• Record excerpts
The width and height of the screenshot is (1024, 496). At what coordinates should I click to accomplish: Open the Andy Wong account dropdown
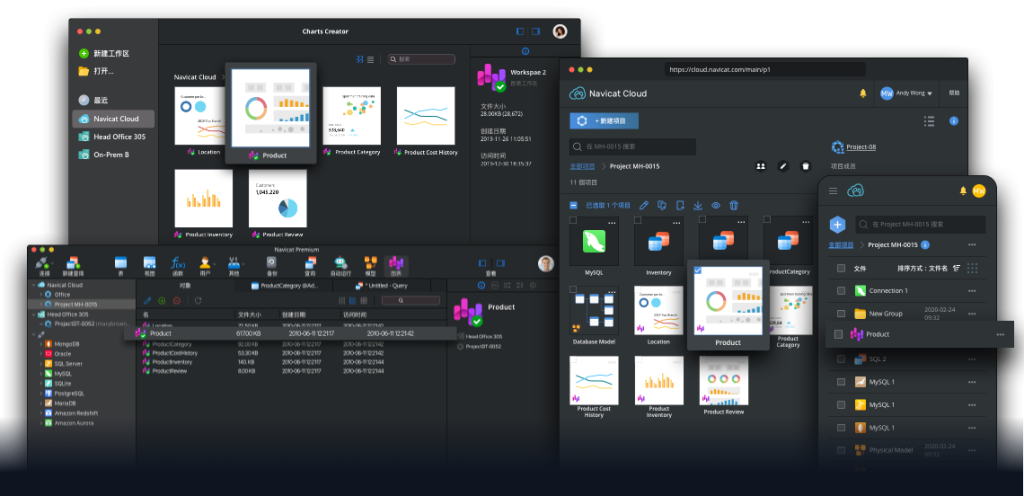tap(906, 94)
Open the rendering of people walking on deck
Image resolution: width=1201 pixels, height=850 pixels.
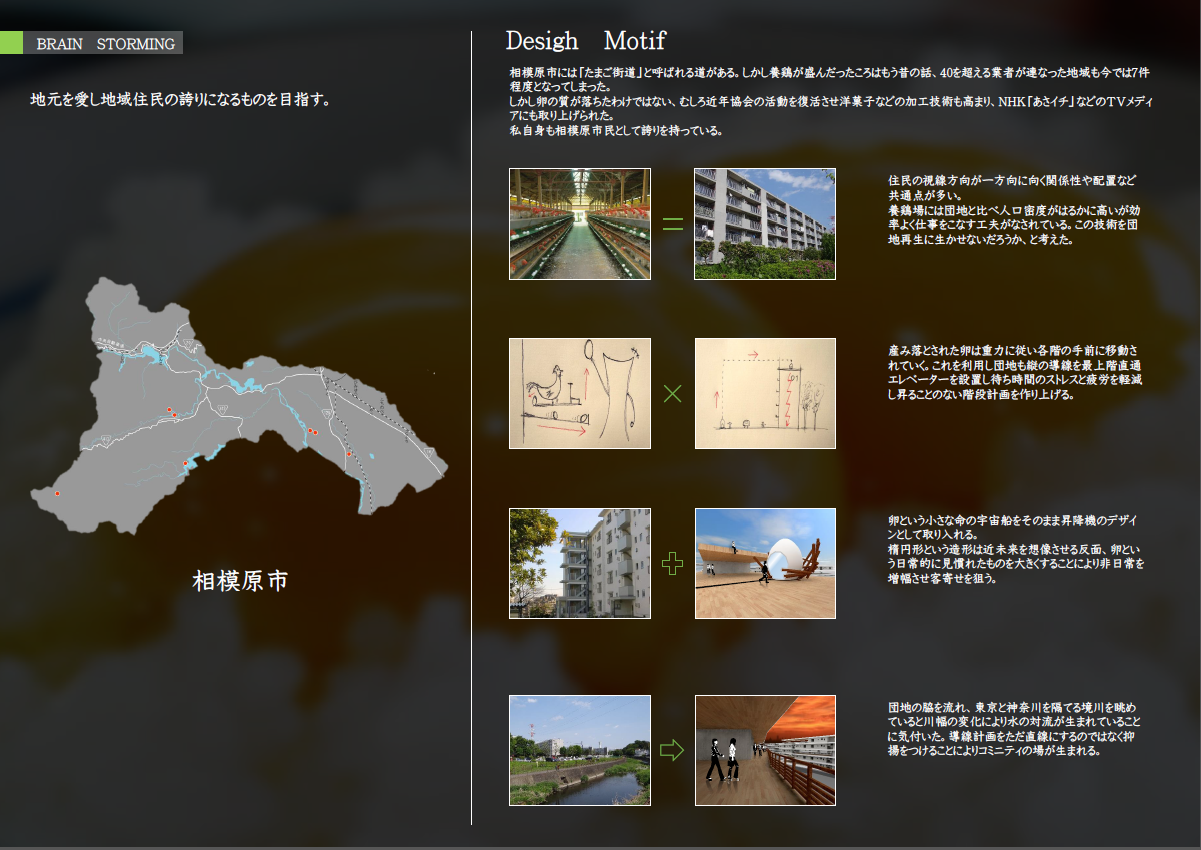click(x=765, y=750)
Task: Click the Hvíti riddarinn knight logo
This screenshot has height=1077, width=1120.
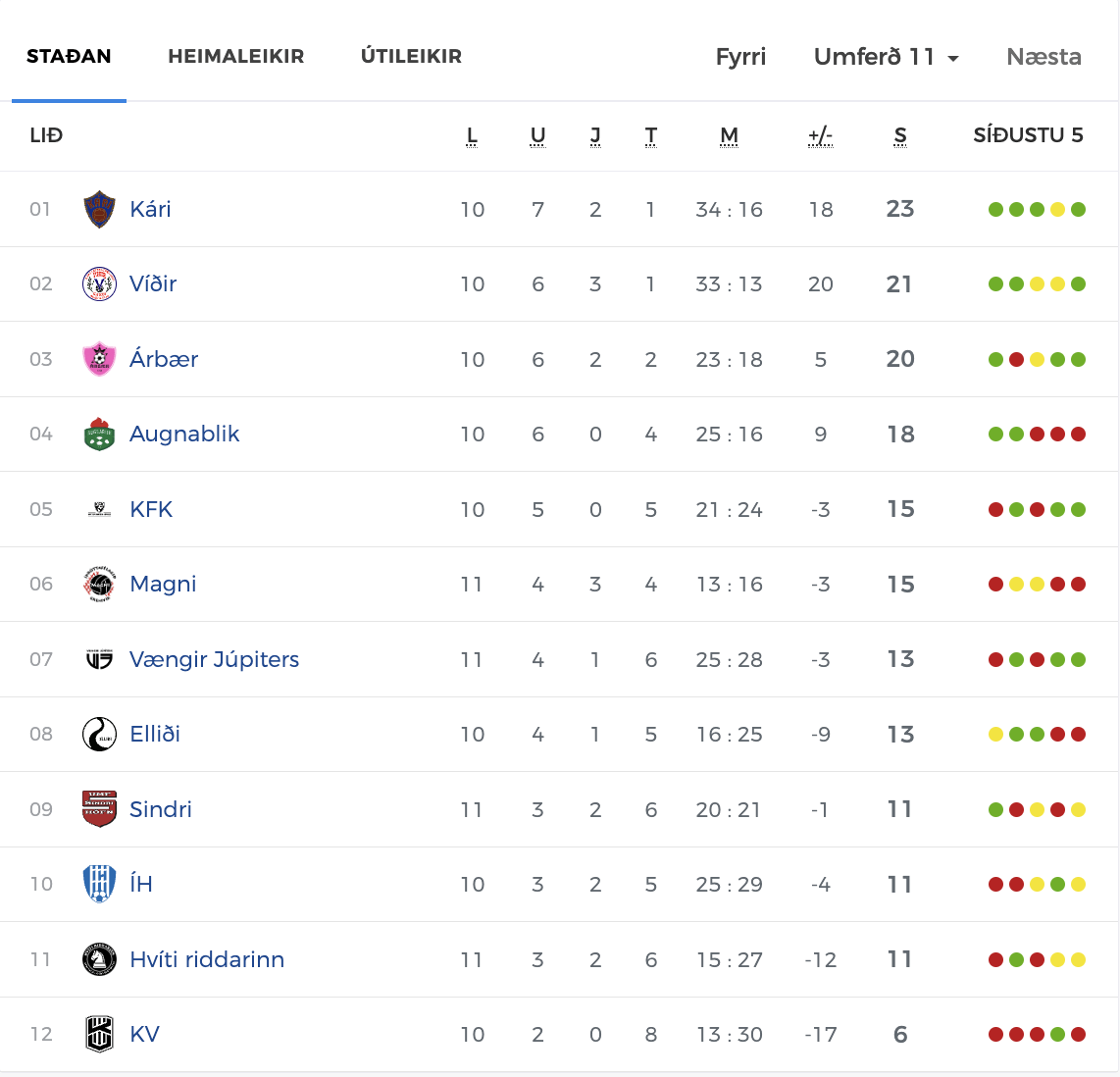Action: (x=99, y=959)
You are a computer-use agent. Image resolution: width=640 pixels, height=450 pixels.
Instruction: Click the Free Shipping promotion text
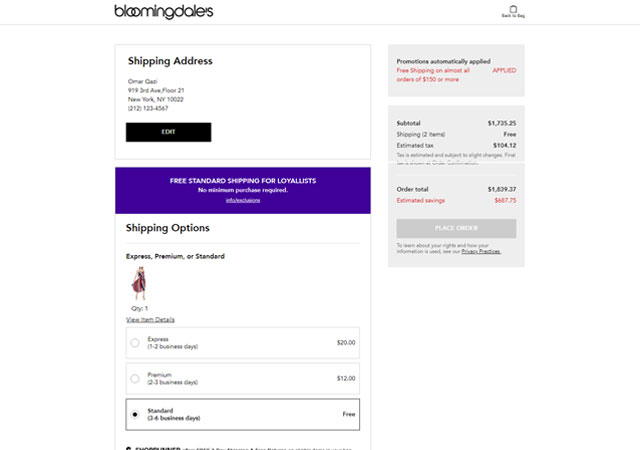pyautogui.click(x=433, y=75)
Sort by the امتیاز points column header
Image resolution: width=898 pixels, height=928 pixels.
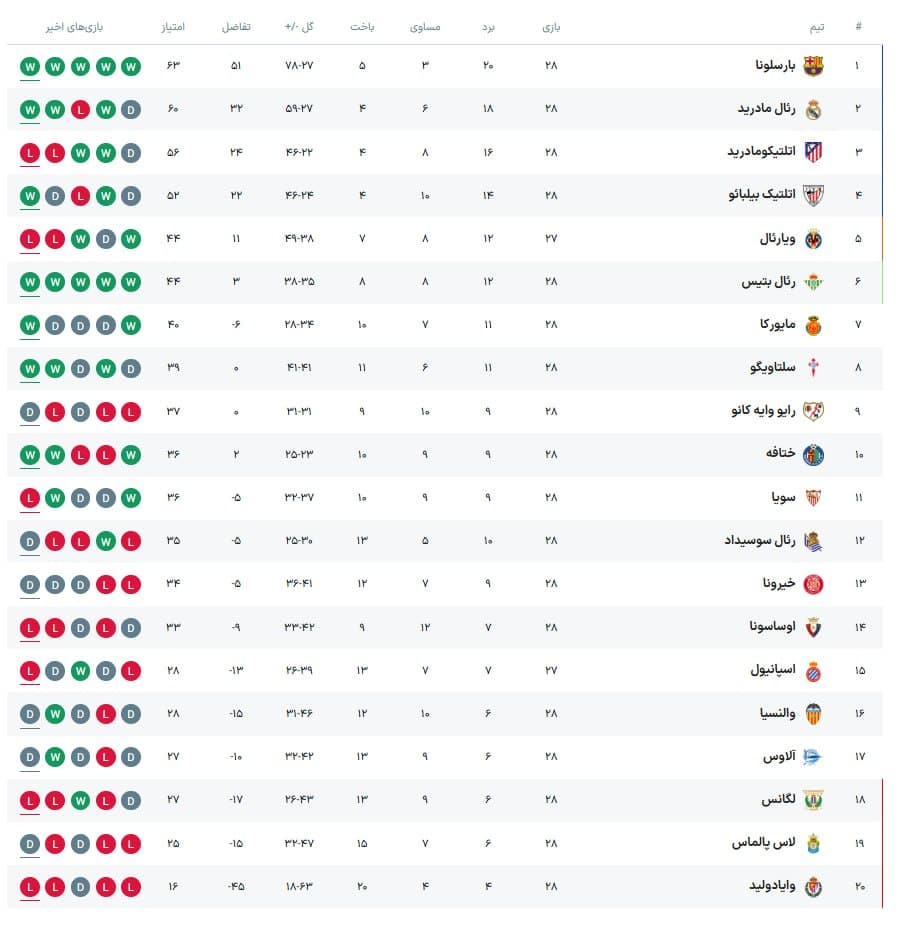click(x=173, y=27)
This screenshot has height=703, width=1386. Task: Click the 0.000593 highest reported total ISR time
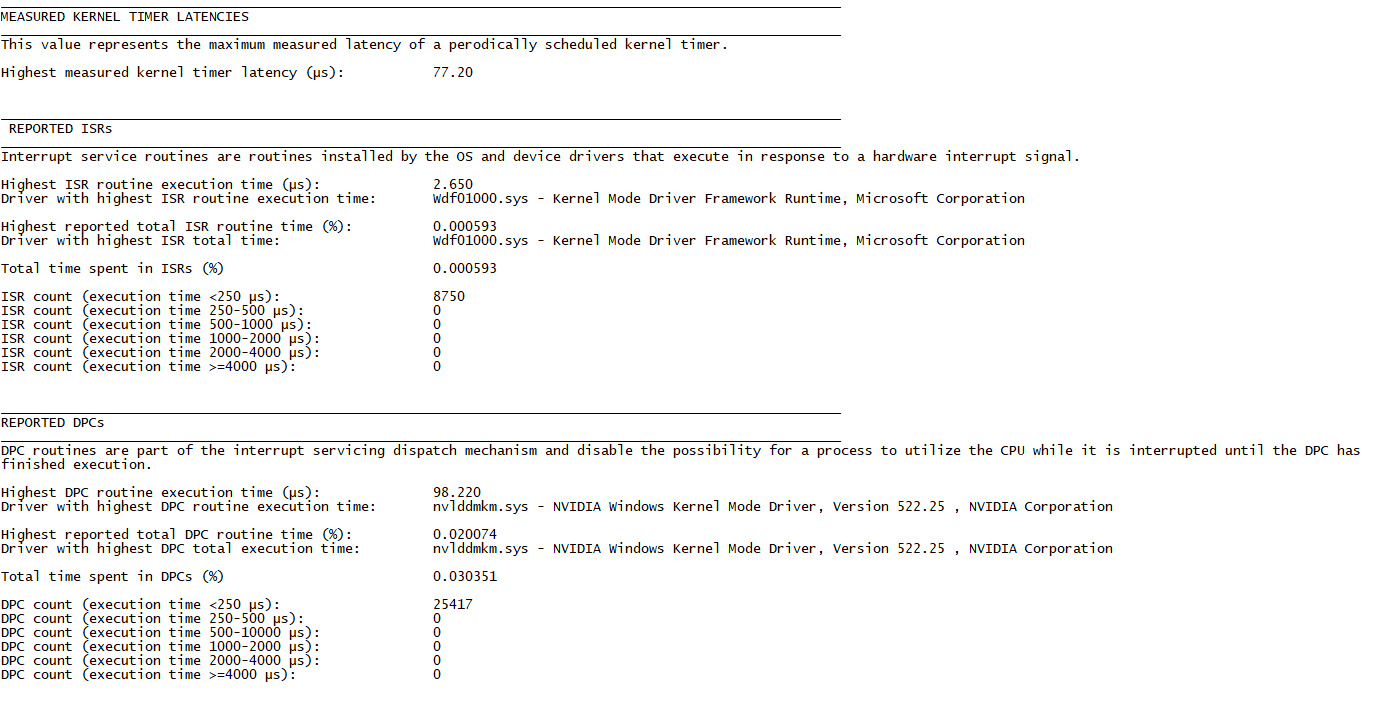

• Exercise brief
With the pictures left out, transcribe the material exactly.

• Answer
The width and height of the screenshot is (1024, 496). At what coordinates should I click to accomplish: Open the Andy Wong account dropdown
tap(906, 94)
Open the rendering of people walking on deck
Image resolution: width=1201 pixels, height=850 pixels.
click(x=765, y=750)
Task: Click the Hvíti riddarinn knight logo
This screenshot has height=1077, width=1120.
Action: (x=99, y=959)
You are a computer-use agent. Image resolution: width=640 pixels, height=450 pixels.
Instruction: Click the Free Shipping promotion text
pyautogui.click(x=433, y=75)
Sort by the امتیاز points column header
Image resolution: width=898 pixels, height=928 pixels.
click(x=173, y=27)
This screenshot has height=703, width=1386. Task: Click the 0.000593 highest reported total ISR time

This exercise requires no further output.